§ Text extract:
· · · · ·
An environmental scanning electron microscope (ESEM) which allows the examination of specimens in a gaseous environment is described in U.S. Patent No. 4,596,928. However, the predominant detection mode in the ESEM has utilized various scintillator detectors to detect backscattered electrons. Additionally, an ESEM detection system has been described wherein the ionization of the gaseous environment is used as the detection means for all ionizing signals (Danilatos, Micron. Microsc. Acta 14:307-318, 1983).
On object of the present invention is to provide a more general and multiputpose means for environmental scanning electron microscopy.
· · · · ·
§ What to work on:
1) In the microscopy excerpt, what do the scintillator detectors in the predominant ESEM detection mode detect?
2) Please rewrite the microscopy excerpt from "An environmental scanning" up to and including "scanning electron microscopy.", substituting "scintillation detectors" for "scintillator detectors".

[Records from a dataset]
· · · · ·
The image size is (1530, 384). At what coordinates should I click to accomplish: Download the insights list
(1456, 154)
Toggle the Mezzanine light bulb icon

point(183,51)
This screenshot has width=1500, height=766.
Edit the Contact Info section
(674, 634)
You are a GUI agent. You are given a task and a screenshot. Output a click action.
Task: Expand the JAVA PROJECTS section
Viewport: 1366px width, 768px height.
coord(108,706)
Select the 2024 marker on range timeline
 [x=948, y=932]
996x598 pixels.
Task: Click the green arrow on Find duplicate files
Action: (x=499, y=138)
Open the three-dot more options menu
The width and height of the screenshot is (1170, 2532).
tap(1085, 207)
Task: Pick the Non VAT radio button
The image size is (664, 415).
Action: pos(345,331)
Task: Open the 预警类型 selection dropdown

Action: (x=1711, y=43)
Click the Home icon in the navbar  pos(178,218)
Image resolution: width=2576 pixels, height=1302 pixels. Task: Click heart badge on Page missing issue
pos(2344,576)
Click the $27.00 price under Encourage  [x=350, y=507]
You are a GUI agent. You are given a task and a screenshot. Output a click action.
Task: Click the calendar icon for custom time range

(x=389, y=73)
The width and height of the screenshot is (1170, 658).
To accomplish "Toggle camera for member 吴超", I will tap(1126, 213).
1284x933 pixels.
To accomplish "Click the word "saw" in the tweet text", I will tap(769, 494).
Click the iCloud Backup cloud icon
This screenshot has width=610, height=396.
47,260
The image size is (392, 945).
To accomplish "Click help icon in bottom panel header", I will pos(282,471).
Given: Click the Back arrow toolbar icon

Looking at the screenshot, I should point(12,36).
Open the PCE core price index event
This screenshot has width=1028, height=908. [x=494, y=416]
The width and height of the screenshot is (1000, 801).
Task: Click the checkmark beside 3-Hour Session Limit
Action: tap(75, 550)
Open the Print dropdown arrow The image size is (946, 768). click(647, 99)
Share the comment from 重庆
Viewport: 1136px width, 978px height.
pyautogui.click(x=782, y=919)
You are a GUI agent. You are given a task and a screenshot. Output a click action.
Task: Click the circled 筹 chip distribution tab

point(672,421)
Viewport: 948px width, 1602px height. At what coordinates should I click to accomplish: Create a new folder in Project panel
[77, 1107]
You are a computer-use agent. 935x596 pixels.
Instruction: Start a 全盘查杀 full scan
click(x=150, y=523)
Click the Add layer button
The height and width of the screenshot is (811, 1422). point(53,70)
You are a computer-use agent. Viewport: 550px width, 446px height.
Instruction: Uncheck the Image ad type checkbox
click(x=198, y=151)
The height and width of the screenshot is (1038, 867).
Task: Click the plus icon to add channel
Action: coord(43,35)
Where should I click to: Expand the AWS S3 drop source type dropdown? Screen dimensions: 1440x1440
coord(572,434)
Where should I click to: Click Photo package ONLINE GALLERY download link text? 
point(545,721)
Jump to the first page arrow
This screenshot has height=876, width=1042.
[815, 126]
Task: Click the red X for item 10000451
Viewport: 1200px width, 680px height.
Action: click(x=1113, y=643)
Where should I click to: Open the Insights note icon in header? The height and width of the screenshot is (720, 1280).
· · · · ·
§ Solutions to the exercise:
1) Backscattered electrons.

2)
An environmental scanning electron microscope (ESEM) which allows the examination of specimens in a gaseous environment is described in U.S. Patent No. 4,596,928. However, the predominant detection mode in the ESEM has utilized various scintillation detectors to detect backscattered electrons. Additionally, an ESEM detection system has been described wherein the ionization of the gaseous environment is used as the detection means for all ionizing signals (Danilatos, Micron. Microsc. Acta 14:307-318, 1983).
On object of the present invention is to provide a more general and multiputpose means for environmental scanning electron microscopy.